Pour les médicaments, il y a les pharmacies Gagnon, Marcoux et Caouette. Sur le perron de la pharmacie Marcoux, tenue par le père et son fils Grégoire, il y a une balance bleue qui donne ton poids moyennant une aumône de 1 cent. Cette pharmacie vend des produits Rexall.

Il arrive aussi que je fasse des commissions avec papa; on va à la Banque Nationale pour faire son dépôt et au Bureau des Postes chercher le courrier dans son casier postal. Parfois je pars en auto avec papa pour faire sa «run» comme il le dit. Il n'est jamais longtemps à chaque endroit. Il arrive qu'on s'est rendu jusqu'à Coleraine. Pour me faire patienter lorsqu'il entre chez un de ses clients, il m'achète une bouteille de «Cream Soda» avec une paille. Je suis vraiment chanceux!
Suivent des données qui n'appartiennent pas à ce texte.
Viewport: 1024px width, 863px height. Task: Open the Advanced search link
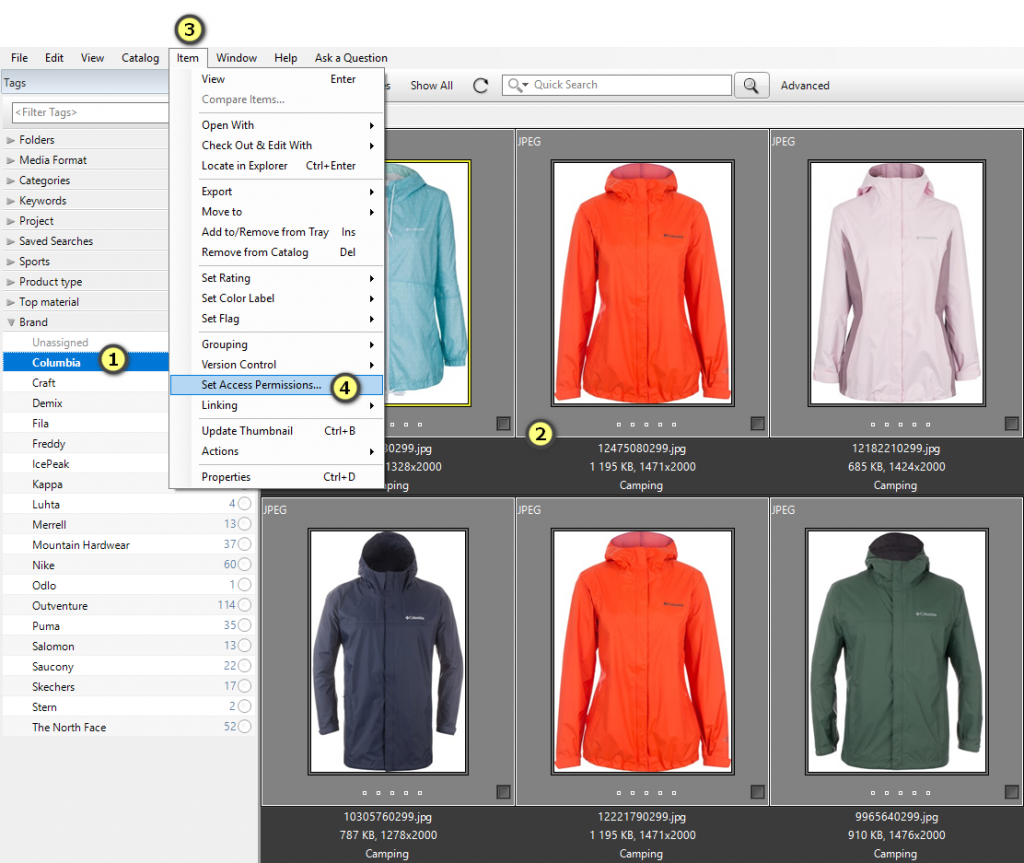[805, 86]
Tout près du magasin général Alphonse Blais, il y a un chinois du nom de Ning Hong Sing qui tient une buanderie. Mon oncle Nelson Roberge est vicaire à la paroisse Saint-Alphonse et comme tous les prêtres, il porte le collet romain. C'est à cette buanderie qu'il fait empeser ses collets. Lorsque le chinois l'avise qu'il y a des collets de prêts, oncle Nelson me demande d'aller les chercher et les apporter à la maison. Lors d'une visite, j'ai vu que le chinois vend aussi des pétards à mèche, des petits et des gros. Par la suite, il m'arrive de m'en acheter lorsque je vais chercher les collets d'oncle Nelson.
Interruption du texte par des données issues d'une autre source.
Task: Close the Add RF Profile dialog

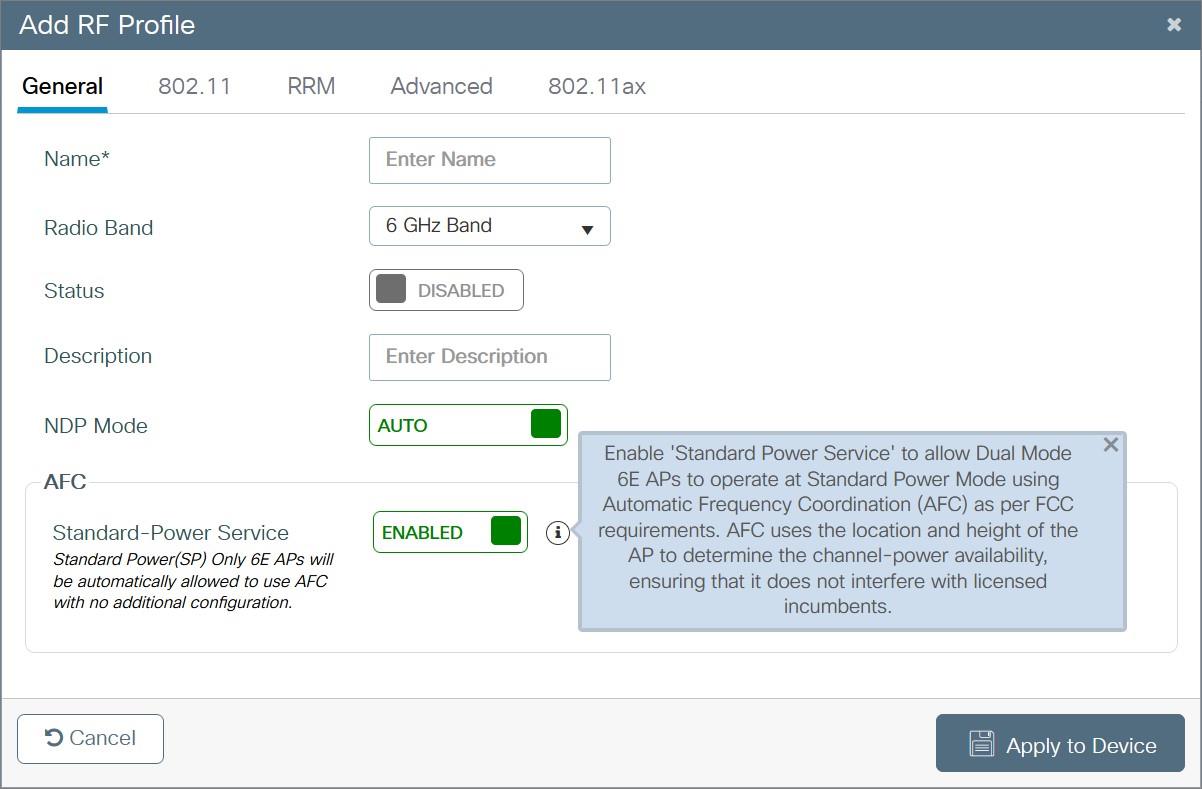Action: (x=1174, y=25)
Sur la rue St-Joseph, mon oncle George Roberge, le frère de mon grand-père, tient une petite épicerie. J'y vais à l'occasion avec mon père lui rendre visite. Il y a un grand comptoir de service en bois franc et lorsque tu entres dans le magasin, une odeur d'épices te monte au nez. Il vend beaucoup de thé importé du Ceylan et il y a de gros tonneaux de mélasse au sous-sol. Il garde une tortue qui se promène très lentement dans la maison. Il a un piano à queue dans son salon, mais je pense qu'il ne joue pas souvent car beaucoup de journaux jaunis s'empilent sur le long dessus du piano. Honnêtement, c'est très ennuyant dans cette maison où la vie semble s'être arrêtée...

Sa mère Sara Porter, mon arrière grand-mère, lui a laissé par héritage la recette de l'onguent Valéo qu'il fabrique et vend également à son magasin. C'est un homme original qui a été échevin à la Ville de Thetford et il s'est même présenté à la mairie contre M. Tancrède Labbé qui l'a facilement battu.